| PROVIDED INFORMATION |
--- START ---

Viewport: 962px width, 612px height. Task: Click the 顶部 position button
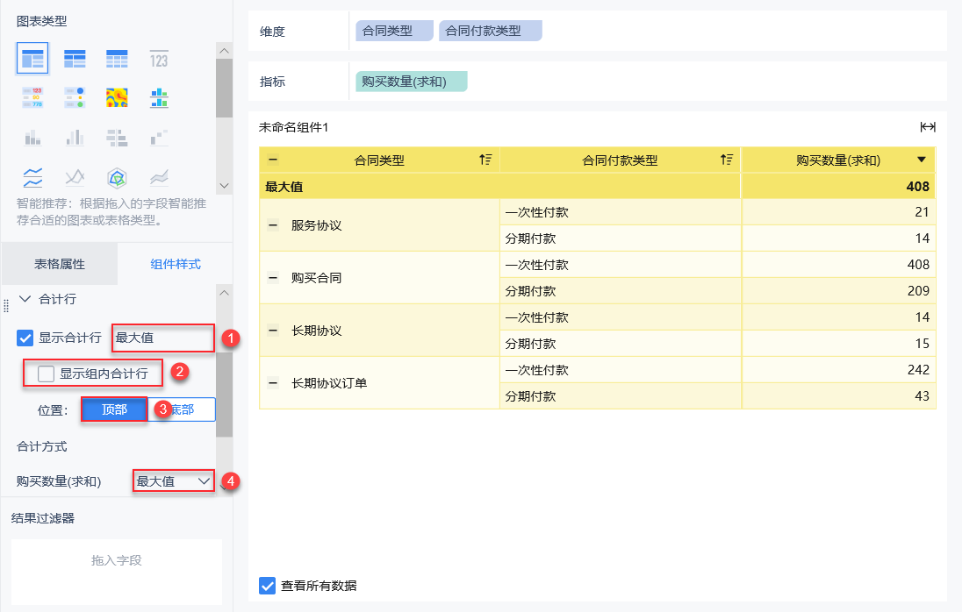(x=114, y=409)
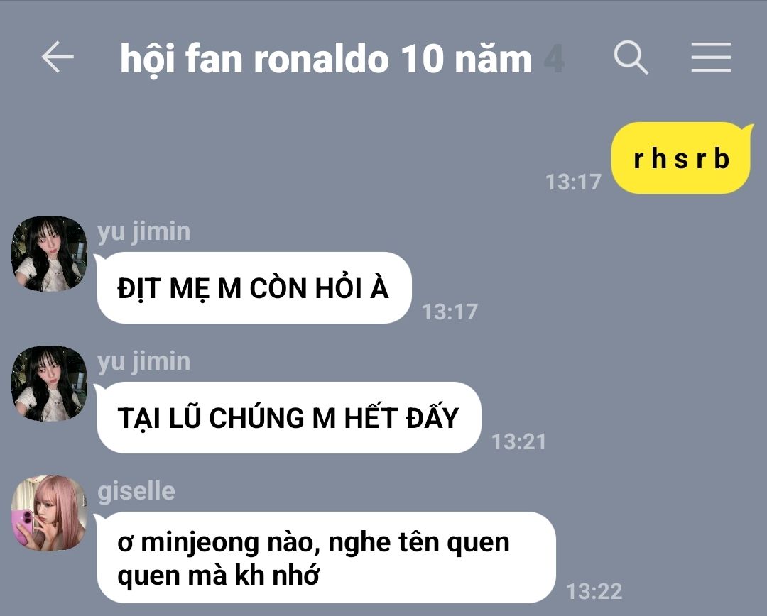767x616 pixels.
Task: Tap the 13:17 timestamp beside yellow bubble
Action: click(x=573, y=182)
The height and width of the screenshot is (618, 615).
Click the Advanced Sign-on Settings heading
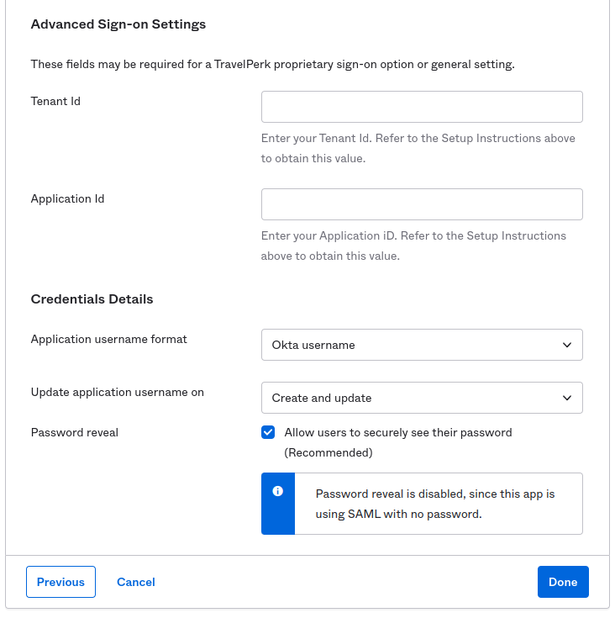point(118,24)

--- END ---

| EXERCISE |
Using the records above, retype everything exactly except the pictures.

| WORKED SOLUTION |
Viewport: 962px width, 612px height. Task: Click the 顶部 position button
(x=114, y=409)
767x616 pixels.
Task: Tap the 13:17 timestamp beside yellow bubble
Action: click(x=573, y=182)
The height and width of the screenshot is (618, 615).
Click the Advanced Sign-on Settings heading
point(118,24)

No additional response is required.